Izaak Walton: Father of a Dream
In his book, The Compleat Angler, Izaak Walton, who died three hundred years ago this month, provided generations of anglers with a technique manual, a pastoral idyll - and an elegant apologia for their pastime. An Article by John Lowerson.
Izaak Walton died on December 15th, 1683, at the age of ninety. His book, The Compleat Angler , is held to be the most influential work ever written on sport fishing; certainly it is by far the most frequently reprinted. His contemporary importance was much greater than that of the author of an idyll and his subsequent rediscovery has placed him as the father-figure, if by no means the actual progenitor, of the largest single participant outdoor recreation in the industrial world. Because of this role his life has been moderately well-plotted by scholars; many of the facts are clear yet there remain questions about his personal experiences which have rarely been treated by historians of seventeenth-century England.

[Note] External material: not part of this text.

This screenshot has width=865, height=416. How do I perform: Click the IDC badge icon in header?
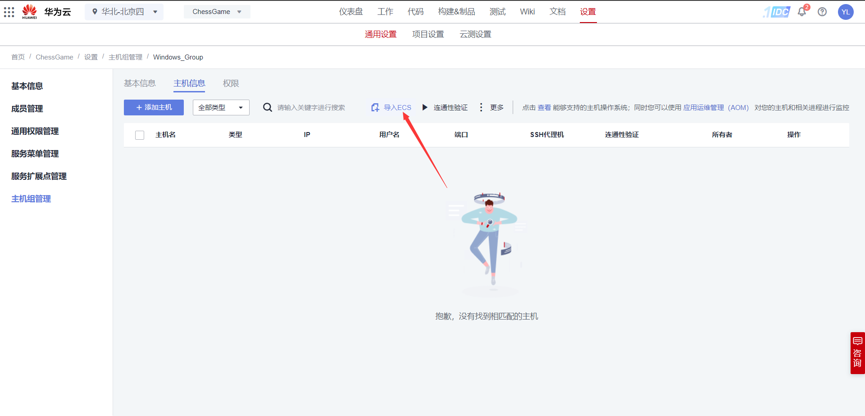[776, 12]
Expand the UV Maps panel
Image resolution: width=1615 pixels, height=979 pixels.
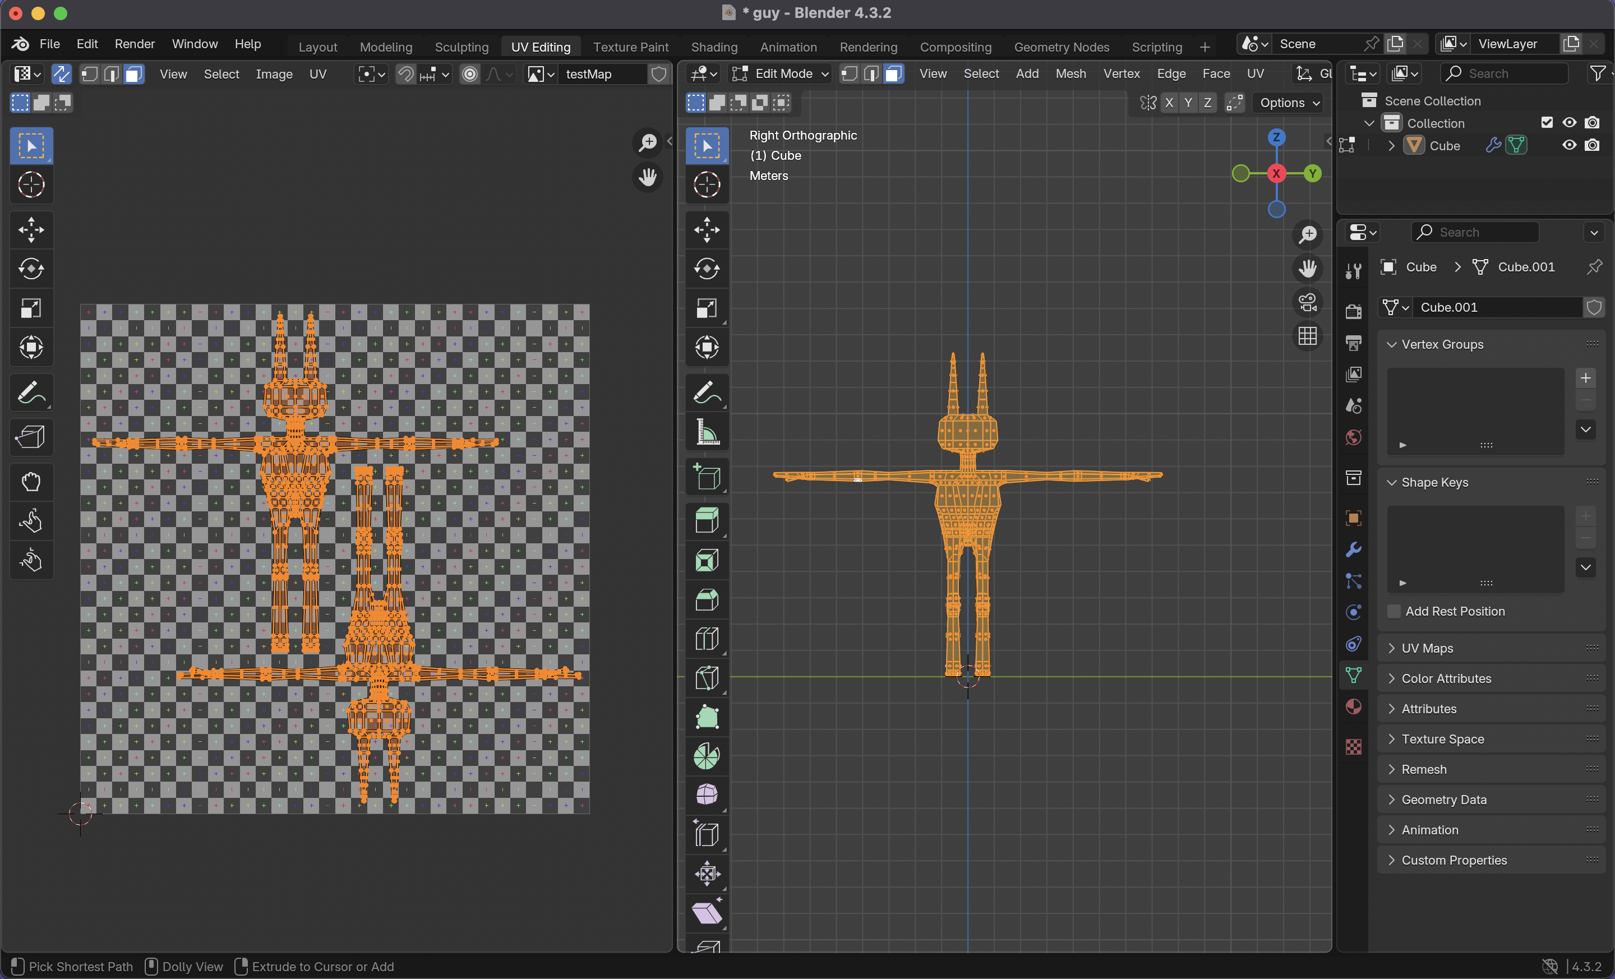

Walton was born in Stafford on August 9th, 1593, the son of a local tradesman. After a brief education at the local grammar school suitable to his station he joined the well-trodden path of migration to a London apprenticeship at the age of sixteen. It was commonly held, until late Victorian scholarship proved otherwise, that he became a haberdasher in the City. In fact he was an ironmonger who eventually moved through apprenticeship and journeyman stages to owning his own business in Cornhill, moving subsequently to Fleet Street and Chancery Lane; none of his premises seem to have been very large. A judicious first marriage into a Kentish family brought him useful social connections and some wealth, the latter increased by his trading acumen – he was able to retire from business by the time he was fifty. Unlike many in a similar position he did not then leave the City to buy his way into county society, although he did acquire some valuable farm leases, but he remained for a considerable time in London circles.